What you should do
For the records below, count the lines containing the word "next" and reply with the number alone.

Records for this exercise
--------------------

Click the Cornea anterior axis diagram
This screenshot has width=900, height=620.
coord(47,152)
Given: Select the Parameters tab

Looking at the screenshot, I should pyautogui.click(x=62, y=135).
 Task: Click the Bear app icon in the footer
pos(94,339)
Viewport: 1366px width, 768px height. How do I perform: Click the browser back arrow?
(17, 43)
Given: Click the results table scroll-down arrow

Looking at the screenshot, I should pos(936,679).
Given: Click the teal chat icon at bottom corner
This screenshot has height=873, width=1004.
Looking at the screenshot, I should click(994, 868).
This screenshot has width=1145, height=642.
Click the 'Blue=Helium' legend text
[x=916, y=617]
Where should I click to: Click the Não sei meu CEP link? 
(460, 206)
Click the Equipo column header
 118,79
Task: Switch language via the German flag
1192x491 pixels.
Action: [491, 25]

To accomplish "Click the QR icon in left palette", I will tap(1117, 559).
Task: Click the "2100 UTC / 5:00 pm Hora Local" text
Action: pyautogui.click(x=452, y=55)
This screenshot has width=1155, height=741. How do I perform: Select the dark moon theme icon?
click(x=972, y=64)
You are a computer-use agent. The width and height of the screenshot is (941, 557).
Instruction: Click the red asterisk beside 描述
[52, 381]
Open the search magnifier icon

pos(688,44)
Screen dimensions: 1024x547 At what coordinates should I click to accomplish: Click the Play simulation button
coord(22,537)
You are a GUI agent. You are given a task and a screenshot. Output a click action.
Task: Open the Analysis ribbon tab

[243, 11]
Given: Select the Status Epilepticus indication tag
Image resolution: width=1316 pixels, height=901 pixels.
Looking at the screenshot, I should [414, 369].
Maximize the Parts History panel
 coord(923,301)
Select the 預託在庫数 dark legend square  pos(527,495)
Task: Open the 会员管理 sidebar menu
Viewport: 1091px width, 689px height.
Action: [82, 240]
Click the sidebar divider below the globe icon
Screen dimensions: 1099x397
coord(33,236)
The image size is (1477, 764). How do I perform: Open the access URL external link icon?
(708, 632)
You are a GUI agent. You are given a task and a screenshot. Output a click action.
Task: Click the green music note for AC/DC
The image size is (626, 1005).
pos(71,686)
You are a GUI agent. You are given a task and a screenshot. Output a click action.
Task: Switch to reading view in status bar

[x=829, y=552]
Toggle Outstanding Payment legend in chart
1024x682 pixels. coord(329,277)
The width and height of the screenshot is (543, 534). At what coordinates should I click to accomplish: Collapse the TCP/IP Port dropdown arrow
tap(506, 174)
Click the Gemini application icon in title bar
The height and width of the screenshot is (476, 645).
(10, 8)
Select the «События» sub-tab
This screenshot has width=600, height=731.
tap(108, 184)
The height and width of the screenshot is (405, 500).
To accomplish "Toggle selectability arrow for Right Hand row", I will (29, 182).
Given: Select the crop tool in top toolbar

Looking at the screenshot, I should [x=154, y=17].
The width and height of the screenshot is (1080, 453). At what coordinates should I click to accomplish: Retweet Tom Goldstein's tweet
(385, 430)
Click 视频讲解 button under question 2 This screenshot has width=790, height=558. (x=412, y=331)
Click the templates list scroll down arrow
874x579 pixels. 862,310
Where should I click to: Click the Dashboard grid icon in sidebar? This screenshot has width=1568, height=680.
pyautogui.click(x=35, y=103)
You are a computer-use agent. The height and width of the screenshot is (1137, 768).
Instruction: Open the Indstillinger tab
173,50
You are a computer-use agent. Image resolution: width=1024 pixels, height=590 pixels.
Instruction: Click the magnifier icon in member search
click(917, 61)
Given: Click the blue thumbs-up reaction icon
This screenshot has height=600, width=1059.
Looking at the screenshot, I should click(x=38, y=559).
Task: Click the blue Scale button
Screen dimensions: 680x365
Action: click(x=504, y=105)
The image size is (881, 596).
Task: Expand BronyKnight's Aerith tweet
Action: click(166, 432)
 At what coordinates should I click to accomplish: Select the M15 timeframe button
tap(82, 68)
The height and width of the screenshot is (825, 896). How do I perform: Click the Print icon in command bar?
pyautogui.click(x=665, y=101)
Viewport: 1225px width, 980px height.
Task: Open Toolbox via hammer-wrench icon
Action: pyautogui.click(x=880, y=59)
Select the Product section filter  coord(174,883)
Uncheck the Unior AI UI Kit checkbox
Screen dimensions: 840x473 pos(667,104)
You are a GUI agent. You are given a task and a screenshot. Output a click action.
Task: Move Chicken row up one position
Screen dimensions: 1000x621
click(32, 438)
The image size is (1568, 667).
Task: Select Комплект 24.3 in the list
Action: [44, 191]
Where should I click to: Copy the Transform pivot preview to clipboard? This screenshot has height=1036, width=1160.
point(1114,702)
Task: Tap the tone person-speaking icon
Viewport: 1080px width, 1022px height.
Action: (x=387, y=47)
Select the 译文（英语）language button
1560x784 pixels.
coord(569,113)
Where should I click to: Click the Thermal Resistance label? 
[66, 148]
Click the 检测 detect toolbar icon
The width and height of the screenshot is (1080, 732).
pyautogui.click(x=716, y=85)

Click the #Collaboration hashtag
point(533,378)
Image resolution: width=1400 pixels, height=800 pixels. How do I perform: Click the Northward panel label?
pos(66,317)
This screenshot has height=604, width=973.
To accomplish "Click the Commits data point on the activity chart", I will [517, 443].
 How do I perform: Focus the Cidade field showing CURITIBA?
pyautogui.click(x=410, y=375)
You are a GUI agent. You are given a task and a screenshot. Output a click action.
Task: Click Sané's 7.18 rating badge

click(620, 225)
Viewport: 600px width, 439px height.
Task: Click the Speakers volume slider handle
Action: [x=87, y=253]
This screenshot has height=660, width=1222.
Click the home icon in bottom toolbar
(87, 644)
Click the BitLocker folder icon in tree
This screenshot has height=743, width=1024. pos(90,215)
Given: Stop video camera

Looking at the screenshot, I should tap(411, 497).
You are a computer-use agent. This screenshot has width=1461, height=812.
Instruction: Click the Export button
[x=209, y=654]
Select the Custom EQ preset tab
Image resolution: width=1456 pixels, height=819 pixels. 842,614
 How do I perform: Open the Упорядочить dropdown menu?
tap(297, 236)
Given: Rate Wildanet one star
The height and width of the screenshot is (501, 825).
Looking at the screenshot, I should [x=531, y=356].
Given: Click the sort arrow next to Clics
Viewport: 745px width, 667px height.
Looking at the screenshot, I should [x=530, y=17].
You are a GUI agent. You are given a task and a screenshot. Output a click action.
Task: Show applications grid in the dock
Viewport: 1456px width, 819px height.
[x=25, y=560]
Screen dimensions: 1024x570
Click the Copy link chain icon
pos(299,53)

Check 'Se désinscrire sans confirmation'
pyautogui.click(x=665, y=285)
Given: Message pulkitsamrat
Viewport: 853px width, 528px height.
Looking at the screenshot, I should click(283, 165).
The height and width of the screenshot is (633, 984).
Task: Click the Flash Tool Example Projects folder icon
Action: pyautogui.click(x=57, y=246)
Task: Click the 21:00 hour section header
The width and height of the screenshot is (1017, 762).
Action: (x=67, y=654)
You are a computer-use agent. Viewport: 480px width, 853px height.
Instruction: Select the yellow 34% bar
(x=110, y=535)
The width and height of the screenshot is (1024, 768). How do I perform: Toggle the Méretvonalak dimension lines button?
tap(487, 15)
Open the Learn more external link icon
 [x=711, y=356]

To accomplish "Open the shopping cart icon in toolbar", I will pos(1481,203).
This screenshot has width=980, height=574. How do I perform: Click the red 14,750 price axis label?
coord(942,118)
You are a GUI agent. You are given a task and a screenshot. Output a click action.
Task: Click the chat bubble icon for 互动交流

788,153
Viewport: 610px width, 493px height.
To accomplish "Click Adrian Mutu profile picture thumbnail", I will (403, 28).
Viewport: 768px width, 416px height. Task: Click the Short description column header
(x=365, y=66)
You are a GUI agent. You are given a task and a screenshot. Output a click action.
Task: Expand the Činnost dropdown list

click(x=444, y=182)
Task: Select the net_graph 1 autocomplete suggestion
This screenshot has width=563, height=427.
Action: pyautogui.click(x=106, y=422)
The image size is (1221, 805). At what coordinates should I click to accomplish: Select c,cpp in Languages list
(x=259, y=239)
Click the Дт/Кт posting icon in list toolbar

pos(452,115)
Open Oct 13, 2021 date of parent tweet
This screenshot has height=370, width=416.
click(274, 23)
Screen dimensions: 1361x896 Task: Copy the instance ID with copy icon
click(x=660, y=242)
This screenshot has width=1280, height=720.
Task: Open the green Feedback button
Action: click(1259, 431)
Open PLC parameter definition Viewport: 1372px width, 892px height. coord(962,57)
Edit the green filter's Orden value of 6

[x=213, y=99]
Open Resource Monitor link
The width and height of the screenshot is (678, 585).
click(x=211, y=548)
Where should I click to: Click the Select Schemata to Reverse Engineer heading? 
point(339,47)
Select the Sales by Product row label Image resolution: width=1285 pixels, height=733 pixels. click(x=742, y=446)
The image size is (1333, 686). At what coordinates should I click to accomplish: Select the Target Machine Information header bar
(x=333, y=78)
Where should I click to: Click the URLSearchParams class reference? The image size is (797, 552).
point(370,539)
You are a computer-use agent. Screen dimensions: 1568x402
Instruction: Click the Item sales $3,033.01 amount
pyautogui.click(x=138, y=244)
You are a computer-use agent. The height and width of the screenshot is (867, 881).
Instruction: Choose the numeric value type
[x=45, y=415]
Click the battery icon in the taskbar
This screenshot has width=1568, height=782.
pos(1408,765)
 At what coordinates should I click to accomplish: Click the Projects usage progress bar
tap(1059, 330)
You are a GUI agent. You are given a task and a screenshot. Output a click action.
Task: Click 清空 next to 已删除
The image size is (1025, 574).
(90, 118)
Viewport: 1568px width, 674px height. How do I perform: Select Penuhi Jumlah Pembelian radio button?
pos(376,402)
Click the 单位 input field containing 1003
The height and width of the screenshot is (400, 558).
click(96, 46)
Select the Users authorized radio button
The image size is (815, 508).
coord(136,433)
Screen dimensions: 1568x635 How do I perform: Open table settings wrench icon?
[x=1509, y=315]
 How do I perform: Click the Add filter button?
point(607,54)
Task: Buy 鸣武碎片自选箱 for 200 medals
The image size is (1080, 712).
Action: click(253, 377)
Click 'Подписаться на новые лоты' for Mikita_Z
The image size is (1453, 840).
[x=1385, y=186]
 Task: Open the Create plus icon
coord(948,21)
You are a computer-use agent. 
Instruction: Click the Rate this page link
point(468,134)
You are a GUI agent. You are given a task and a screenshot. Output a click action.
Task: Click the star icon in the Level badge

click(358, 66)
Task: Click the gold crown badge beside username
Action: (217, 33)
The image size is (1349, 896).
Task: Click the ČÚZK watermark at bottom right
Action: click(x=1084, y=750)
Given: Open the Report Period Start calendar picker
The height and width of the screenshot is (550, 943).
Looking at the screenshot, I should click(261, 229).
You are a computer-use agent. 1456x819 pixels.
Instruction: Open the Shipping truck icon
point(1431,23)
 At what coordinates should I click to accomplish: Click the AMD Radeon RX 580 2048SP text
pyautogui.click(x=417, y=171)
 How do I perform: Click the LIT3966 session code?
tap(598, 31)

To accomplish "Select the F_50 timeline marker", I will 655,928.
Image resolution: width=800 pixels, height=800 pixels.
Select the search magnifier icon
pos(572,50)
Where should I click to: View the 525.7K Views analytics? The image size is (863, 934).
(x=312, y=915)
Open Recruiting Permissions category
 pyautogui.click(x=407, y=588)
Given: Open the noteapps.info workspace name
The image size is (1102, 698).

--------------------

Written solution
2